Spring has sprung. Yard work keeps me busy and I can socialize again with a select few. But there is a disconnect and I’m afraid the vaccine won’t help there. Flying over the California coast line you can see the San Andreas fault. It takes shape as a pattern of roads with sharp zigs-zags before continuing on their original, straight line path. Someday they may straighten the roads but they can’t undo the geological disconnect. From Atlantic to Pacific, India to Brazil, Covid is still calling the shots. Nobody knows for sure where the present is going. But we’re sophisticated, and smart. We have math and science to fall back on. Still, we couldn’t leapfrog from 12 years-old to 18 like we all wished we could. The disconnect again, and neither can we coax years if not decades of technical advance out of the moment. 

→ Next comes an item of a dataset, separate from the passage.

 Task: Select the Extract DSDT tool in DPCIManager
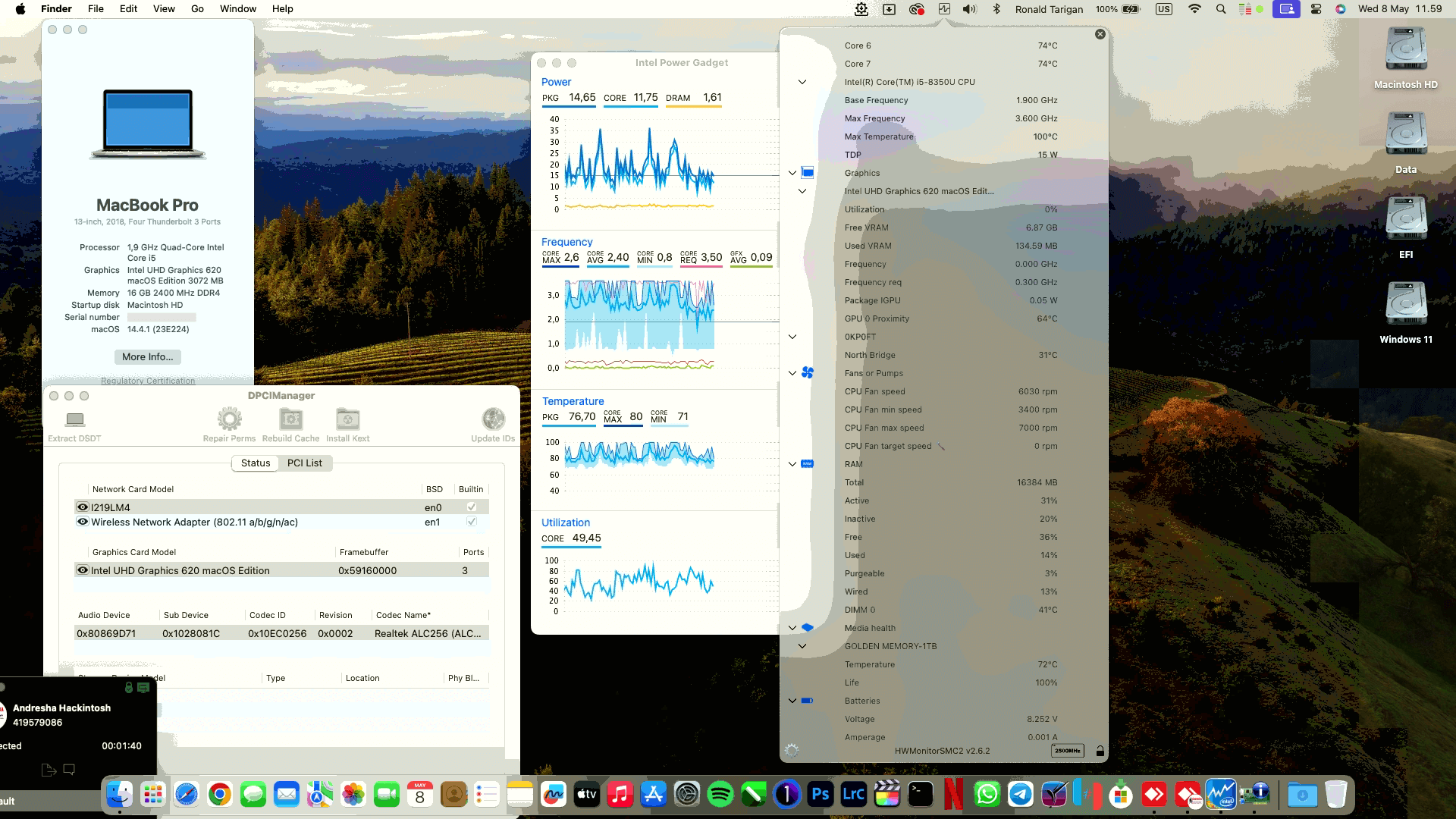(x=74, y=419)
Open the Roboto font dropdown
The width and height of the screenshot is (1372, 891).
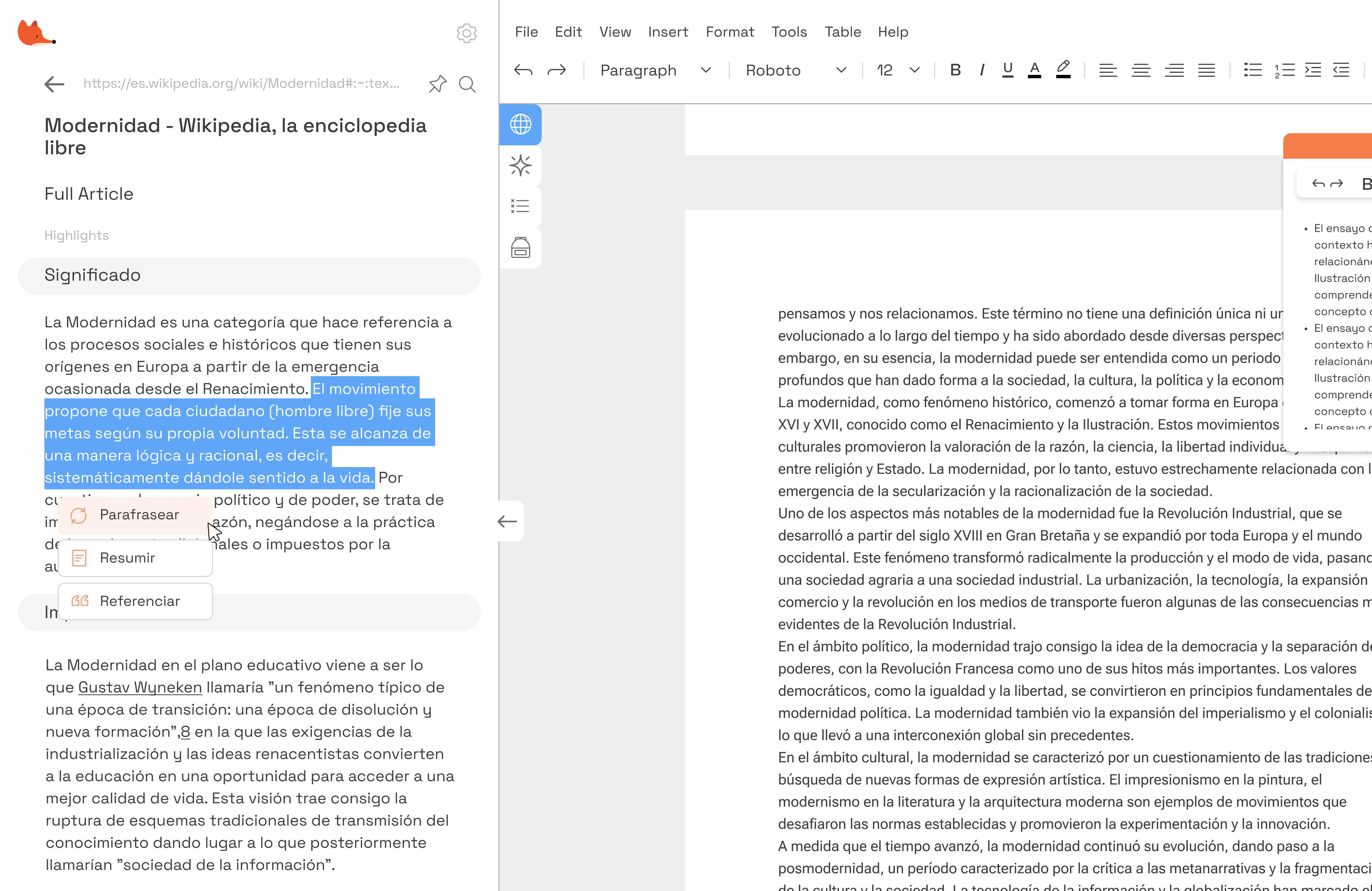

I have enough to keep me busy, I can be outside as much as I like. But still, there is still the disconnect. In the late 1960’s Patty Page was pushing 50, hadn’t had a hit song in a decade. Then she recorded, ‘Is That All There Is?’ She reflects on her life, one event after another from the profound to the mundane she keeps begging the question. I thought her disillusion was more resolution than remorse, "So this is it!" I don’t know if being 50 is a universal tribulation but from this end it seems so. The idea that most of your life is behind you is a sobering revelation. Disillusion comes easy when your boss starts thinking about how much more expensive you are than a young replacement and when you get to the top of the hill you look around and everything is still uphill. 
I can’t complain and I’m not really. I understand that I am trapped in a fleeting moment that keeps renewing itself as I keep growing older. The present renews from one moment to the next but I do not and that’s alright. A former minister at my church once spoke on, ‘Eternity’. All Souls could be just as well named, The Church of Enlightened Doubt. Faith and salvation down’t get much traction there. So the point of his sermon was not about a mythical promise but the tangible present. In a few billion years our star (Sun) will go supernova, swell up like a big, red balloon and literally vaporize everything in our solar system. It has happened before. Our solar system; sun, planets, moons and our ‘Blue Boat Home’ the earth, were formed from star dust left behind from another, even older supernova. At this point units of time become absurd. The disconnect is like yesterday's mosquito bite, bearable but still it begs attention. 
Humans are hardwired for a sense of eternal purpose, left over circuits from tribal, Stone Age days. Even knowing better, we still have trouble letting it go. When there is no one left to listen it will not change the fact, we were here.